Students master analytics, increase real-world skills

National University brings SAS® into to the classroom to educate students today for the jobs of tomorrow

National University (NU)'s value proposition is compelling: a fully accredited university with an innovative one-class-per-month immersive curriculum, dozens of campus locations, online learning options, undergraduate- and graduate-degree programs, affordable tuition, and an emphasis on the aptitudes and competencies that employers value most.

That focus on skills is particularly critical in NU’s School of Health and Human Services, which offers master’s degrees in health and life science analytics and health informatics. Classes in the program include “Healthcare Outcomes Research,” “Analytic Models and Data Systems” and "Clinical Research Analytics,” says Tyler Smith, Associate Professor and Program Lead.

After they catch on, they love it – especially when they learn SAS® Enterprise Guide® and can visually create their own models. And they know that their future employers want those skills, so that's very motivating, too.

Tyler Smith
Associate Professor and Program Lead

"To have a world-class health analytics program, we need world-class analytic tools for our students," Smith says. "And, in a competitive economy, we recognize that it's essential that our graduates have the skills to meet employer expectations. That's why we're standardizing on the use of SAS at our university. Part of my mandate is to get people to integrate SAS within their curricula – and the response has been tremendous."
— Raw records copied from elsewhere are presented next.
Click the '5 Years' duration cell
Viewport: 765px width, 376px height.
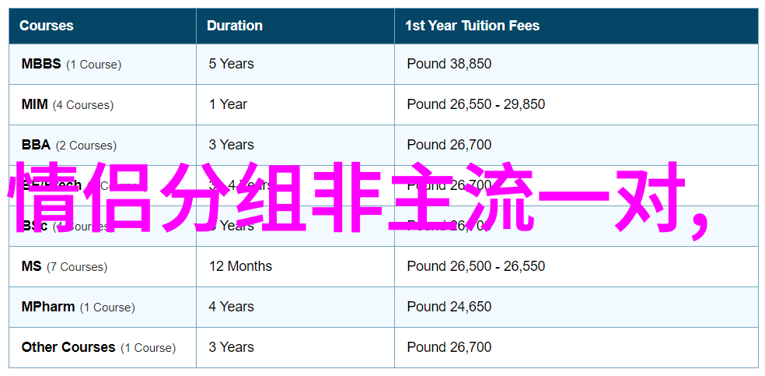(231, 64)
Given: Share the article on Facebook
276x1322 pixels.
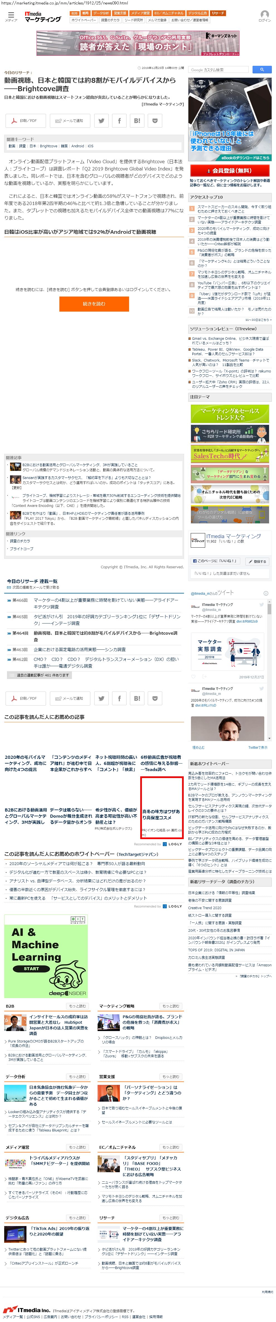Looking at the screenshot, I should [x=119, y=121].
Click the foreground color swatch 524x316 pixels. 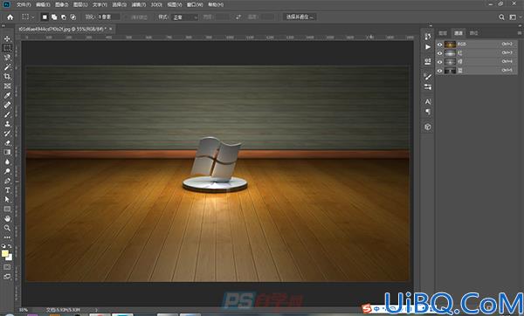(5, 253)
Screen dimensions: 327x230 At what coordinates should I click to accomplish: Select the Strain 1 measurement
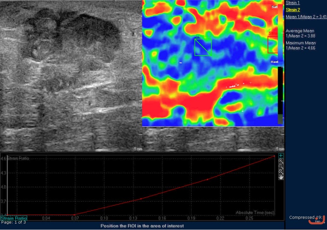[x=293, y=3]
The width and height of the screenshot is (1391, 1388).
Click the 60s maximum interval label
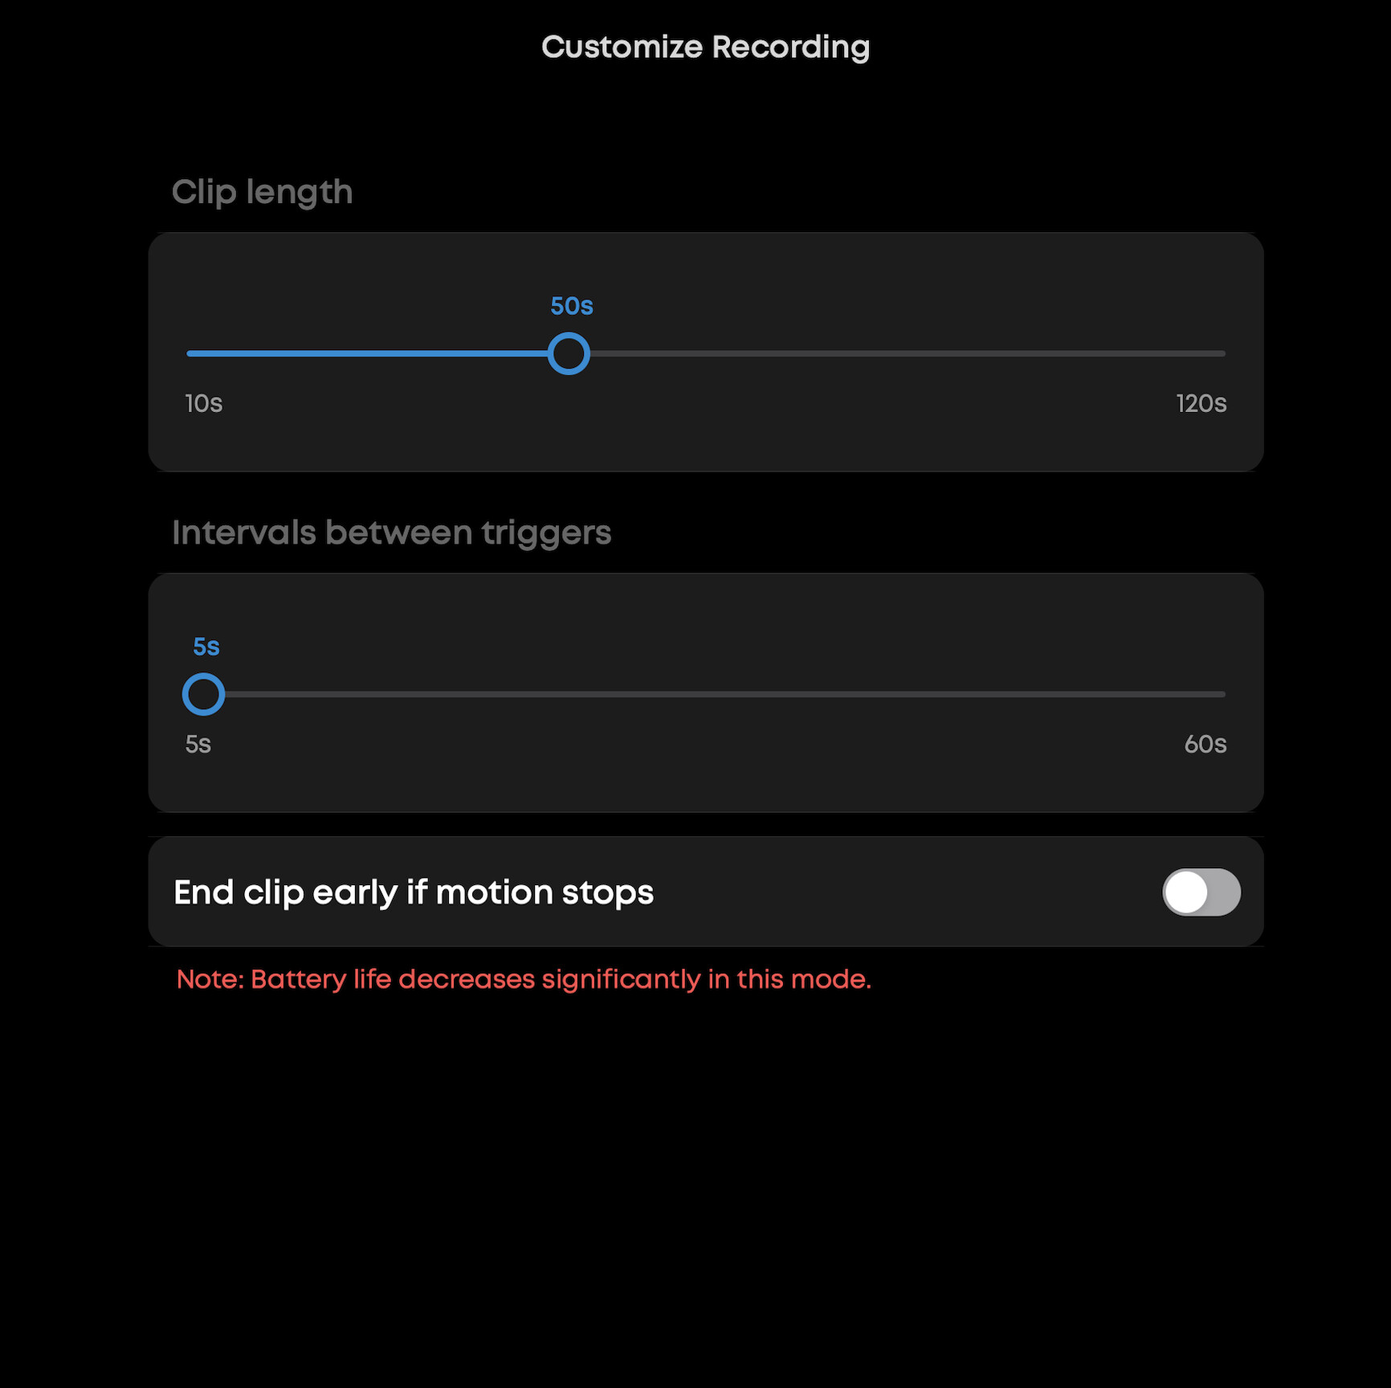1205,744
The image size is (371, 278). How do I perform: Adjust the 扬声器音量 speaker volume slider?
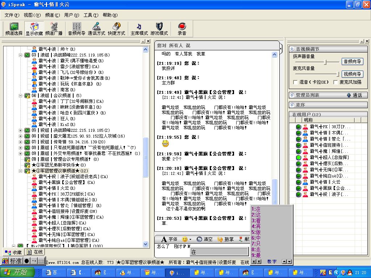[x=326, y=62]
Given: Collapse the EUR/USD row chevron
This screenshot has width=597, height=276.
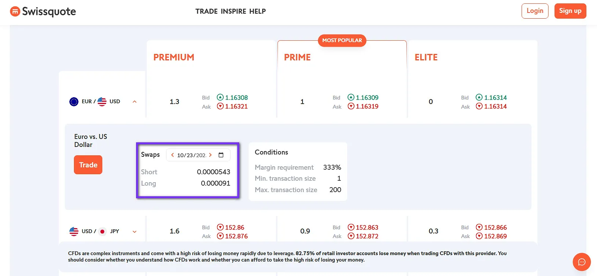Looking at the screenshot, I should pos(134,101).
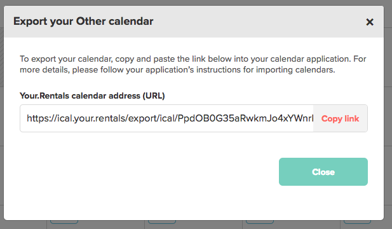Click the second partially hidden button below dialog
The width and height of the screenshot is (392, 229).
pos(162,222)
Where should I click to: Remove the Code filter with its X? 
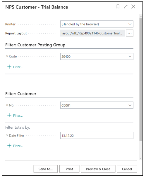pos(7,56)
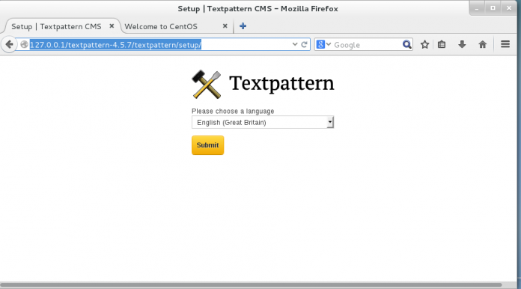
Task: Open the URL history dropdown arrow
Action: tap(295, 44)
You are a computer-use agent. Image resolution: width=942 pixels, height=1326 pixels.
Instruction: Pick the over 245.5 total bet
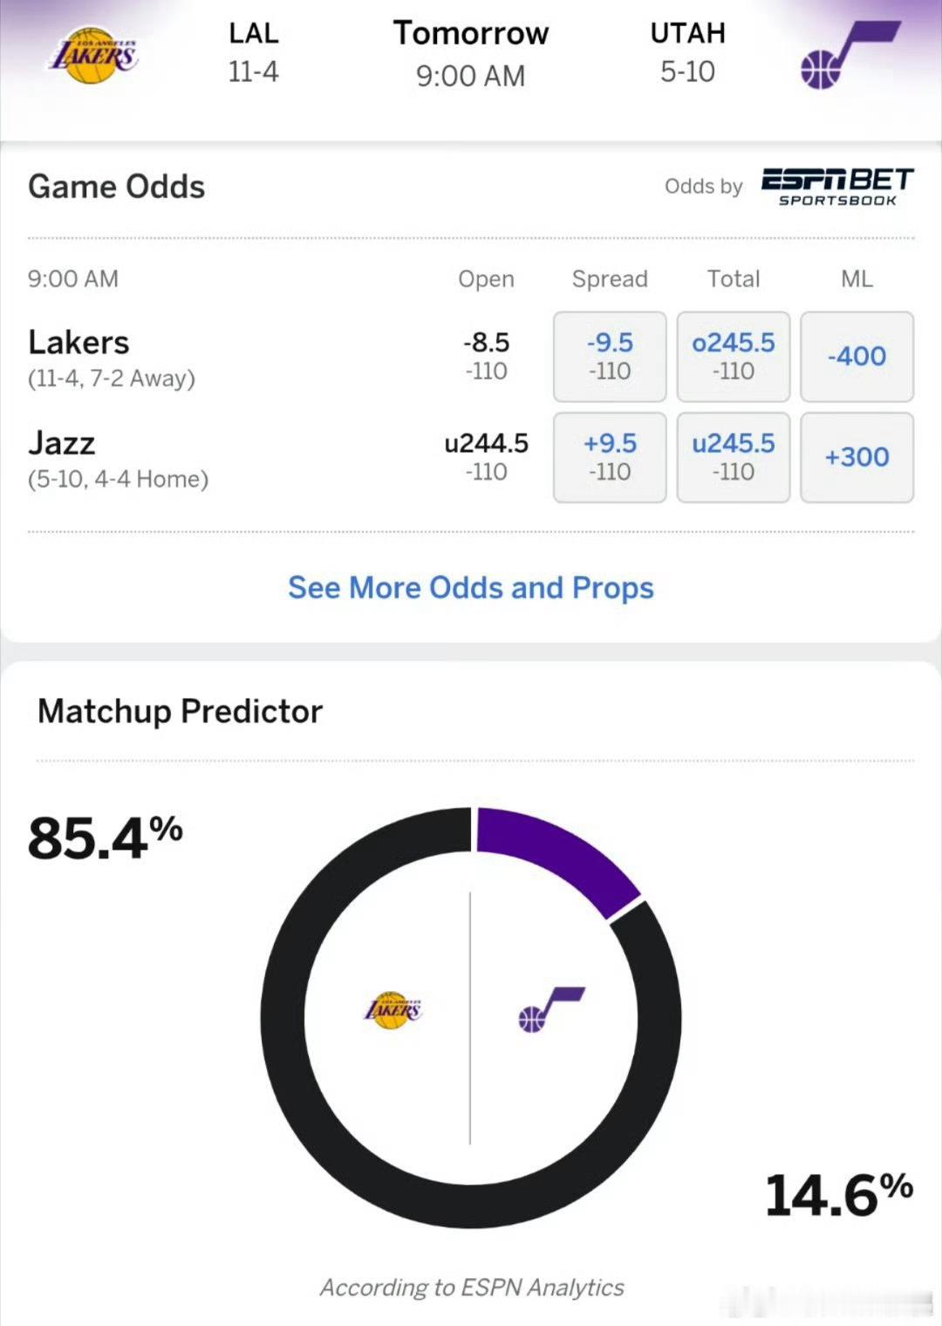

A popular addition to classrooms

Previously, NU had acquired or used several different analysis tools for its students – but hadn't standardized on a solution across its classrooms and programs. When Smith arrived, one of his first moves was to implement SAS OnDemand for Academics, which provides no-cost software to professors for teaching and to students for learning data management and analytics.

"We conducted a three-day on-site workshop here and it was a turn-away crowd," Smith says. "Many of the faculty knew about SAS but hadn't used it at NU, so this was a great way for them to learn about SAS and understand how to integrate it into their courses and teaching styles."

Initially, NU faculty focused on using SAS for secondary data analysis in higher-level courses. Today, even introductory courses in the school's Master of Public Health program use SAS early in assignments.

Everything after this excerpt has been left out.